> Instructions for the task
Search the records for "computer". Copy every line where it appears.

BEGIN Given records

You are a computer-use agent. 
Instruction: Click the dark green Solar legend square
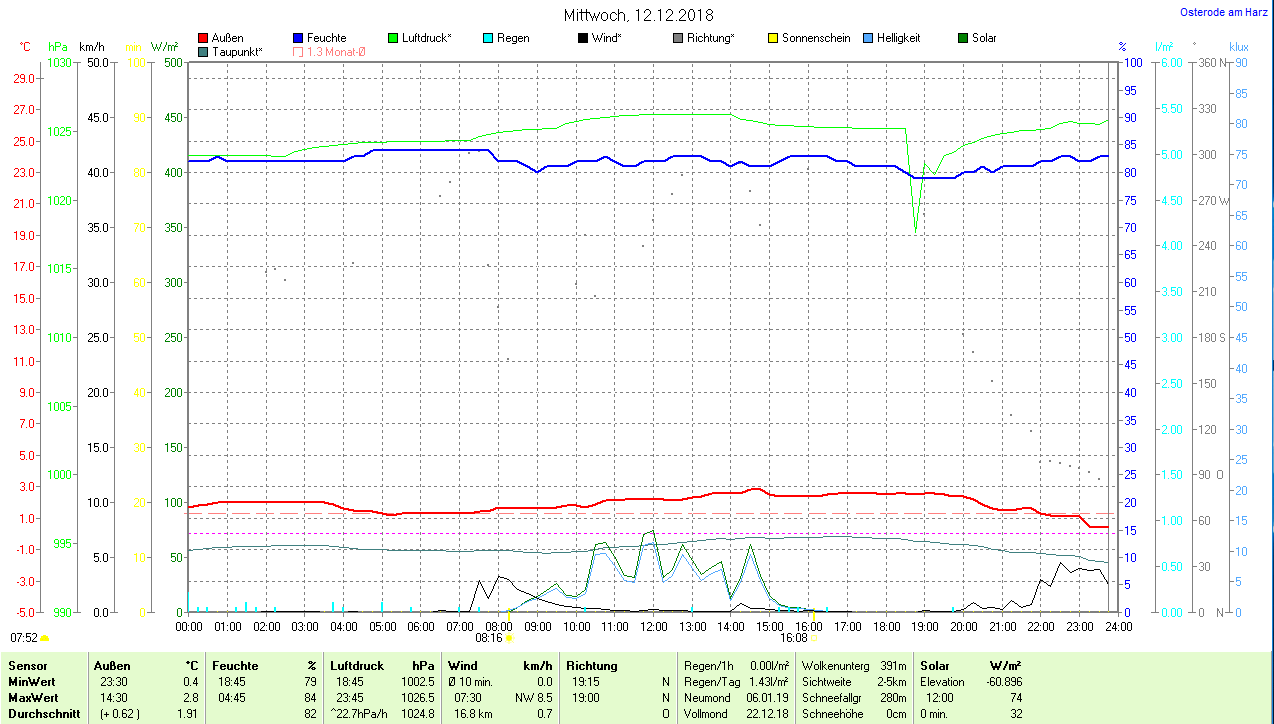(963, 38)
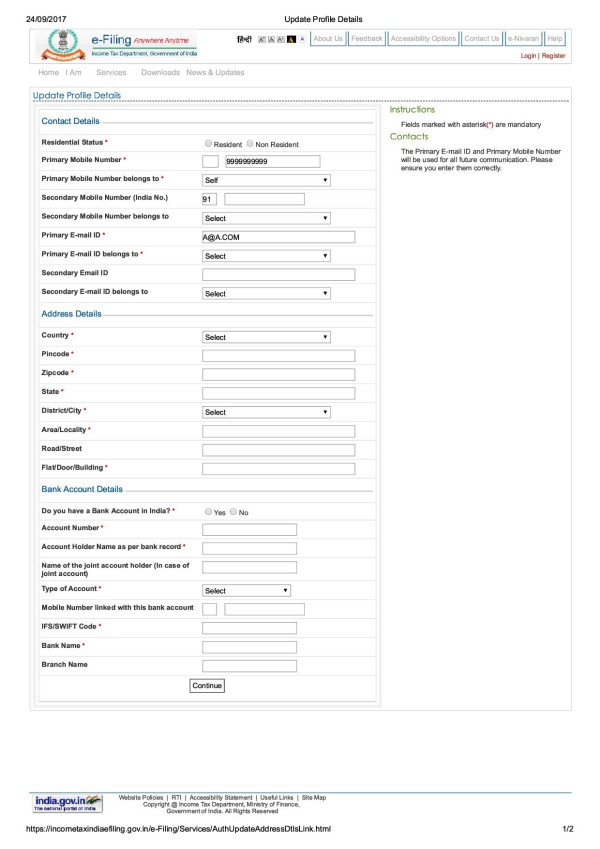The height and width of the screenshot is (849, 600).
Task: Select the Non Resident radio button
Action: point(249,144)
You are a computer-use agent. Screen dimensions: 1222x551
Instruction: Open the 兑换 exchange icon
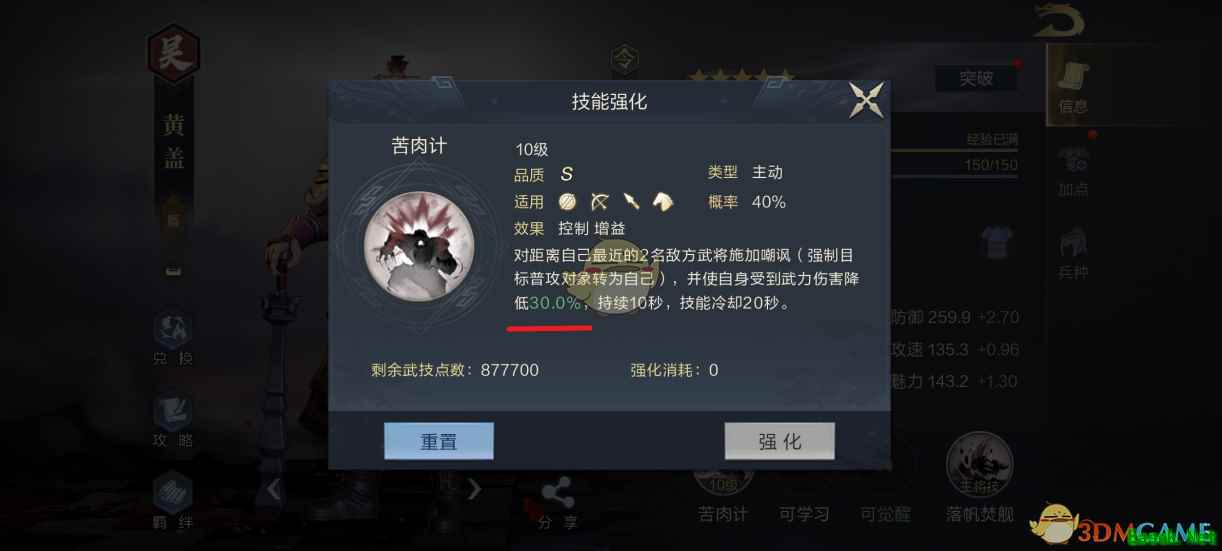pyautogui.click(x=173, y=340)
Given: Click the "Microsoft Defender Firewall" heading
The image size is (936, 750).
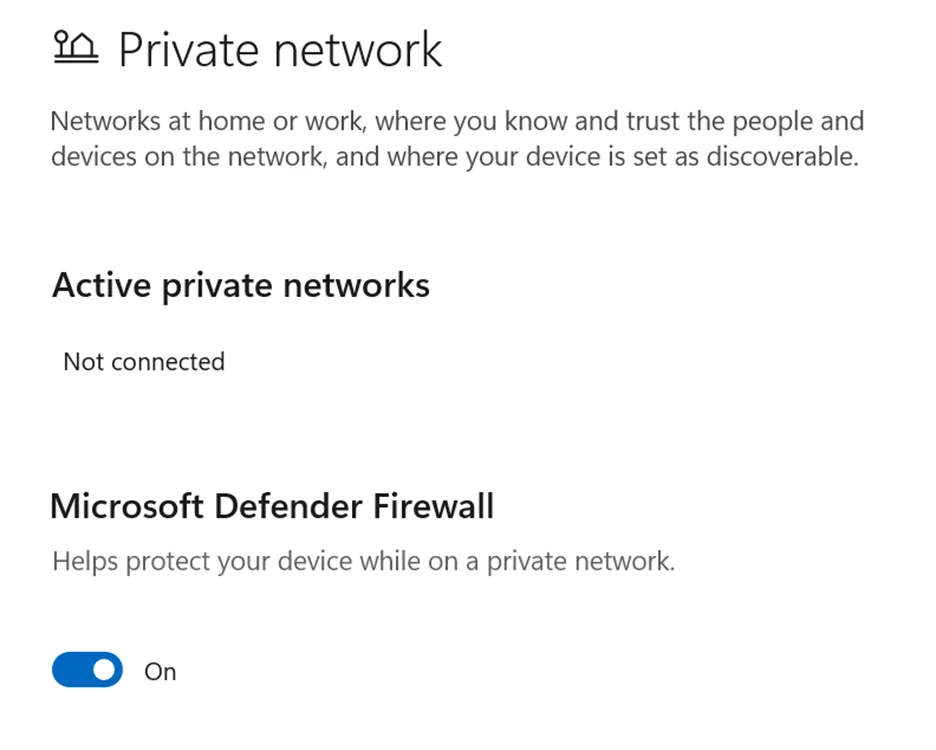Looking at the screenshot, I should [272, 506].
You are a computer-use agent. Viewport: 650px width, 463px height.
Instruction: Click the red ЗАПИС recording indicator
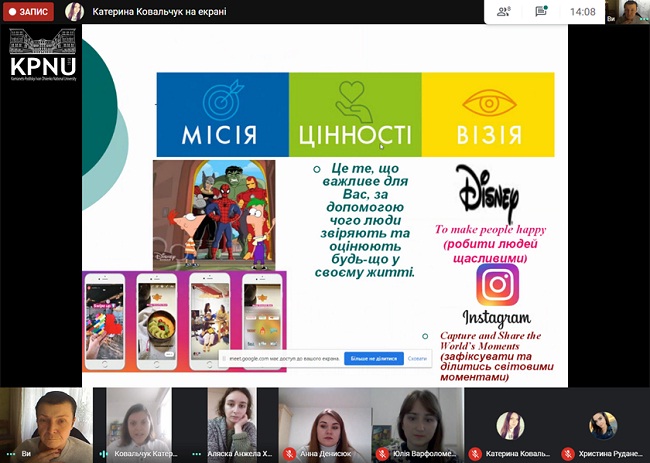point(28,12)
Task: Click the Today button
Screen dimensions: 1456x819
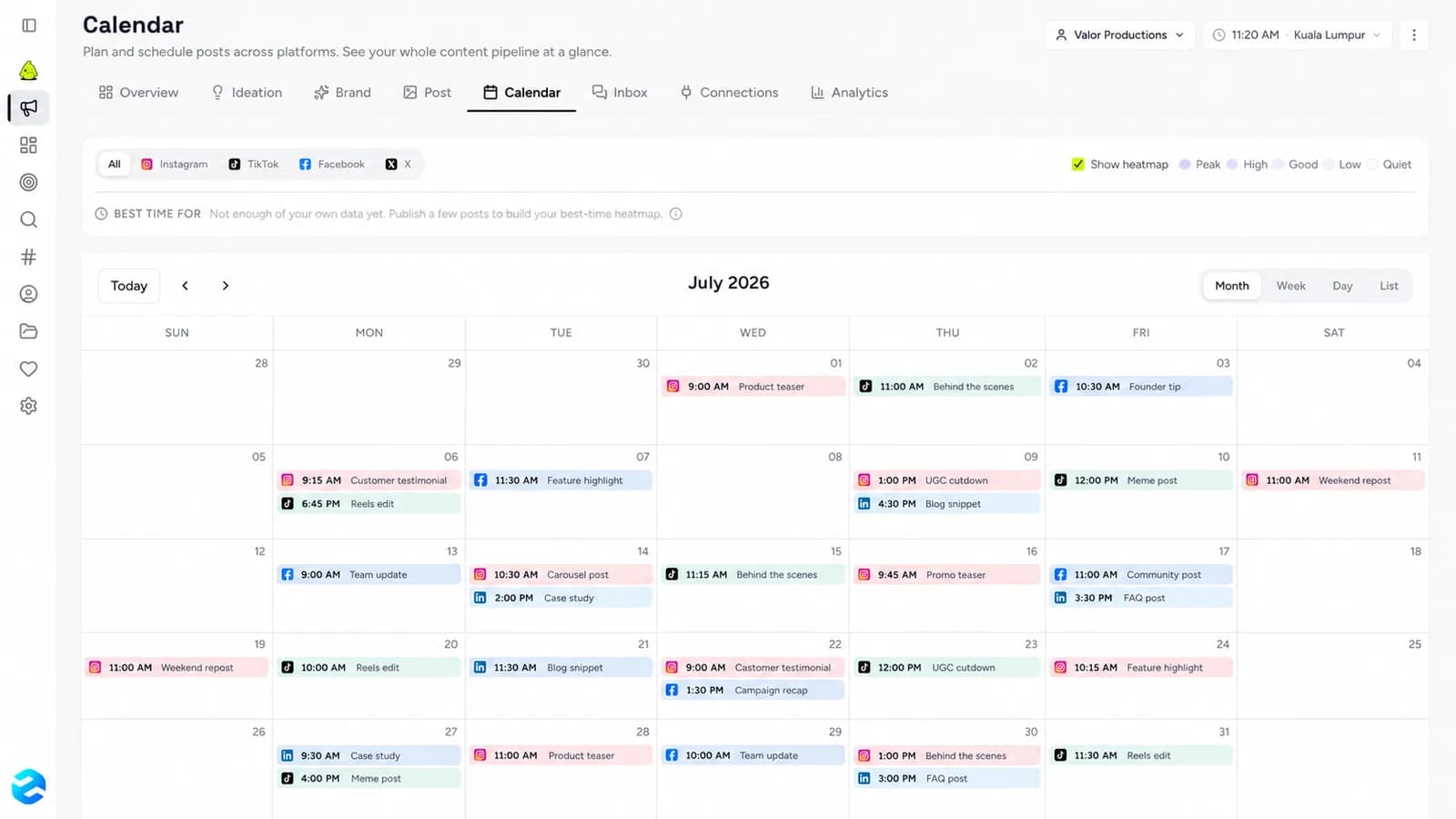Action: click(129, 286)
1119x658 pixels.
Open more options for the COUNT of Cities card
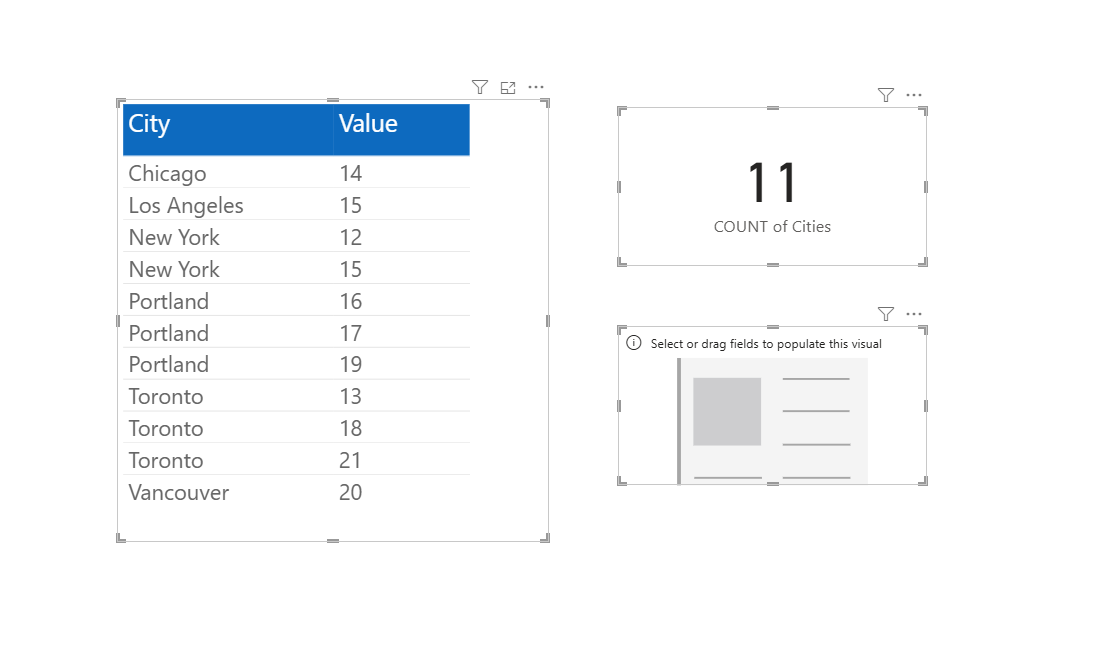pos(914,95)
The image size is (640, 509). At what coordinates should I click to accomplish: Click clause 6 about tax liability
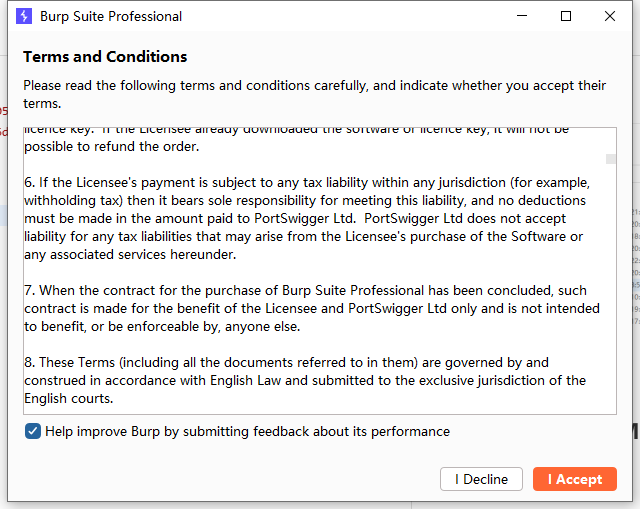[x=307, y=218]
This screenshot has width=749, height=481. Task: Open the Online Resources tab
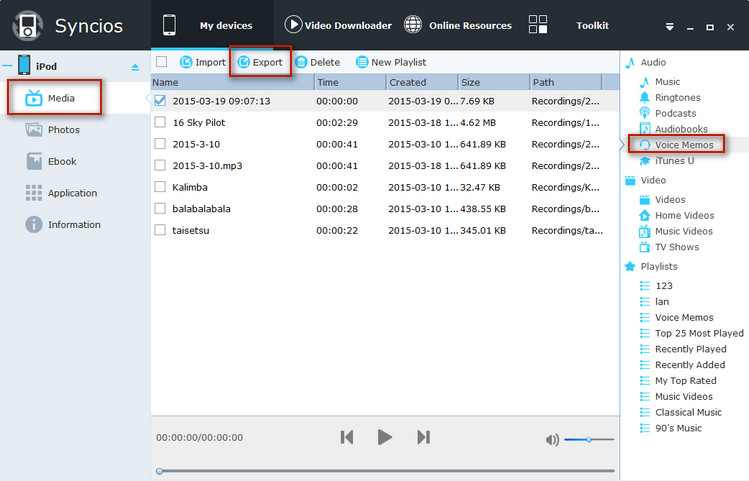coord(457,25)
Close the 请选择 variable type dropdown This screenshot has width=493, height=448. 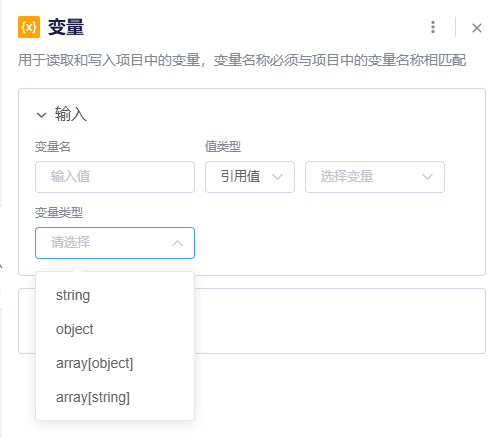[115, 243]
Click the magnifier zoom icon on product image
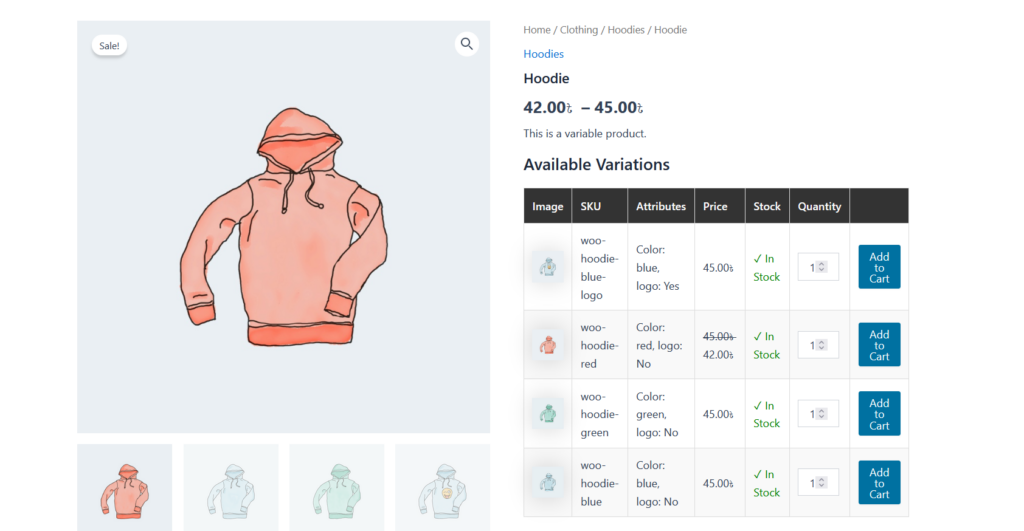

END Given records

> Task output
You are a computer-use agent. 
You are a computer-use agent. Screen dimensions: 1222x551
You are a computer-use agent. Viewport: 650px width, 463px height.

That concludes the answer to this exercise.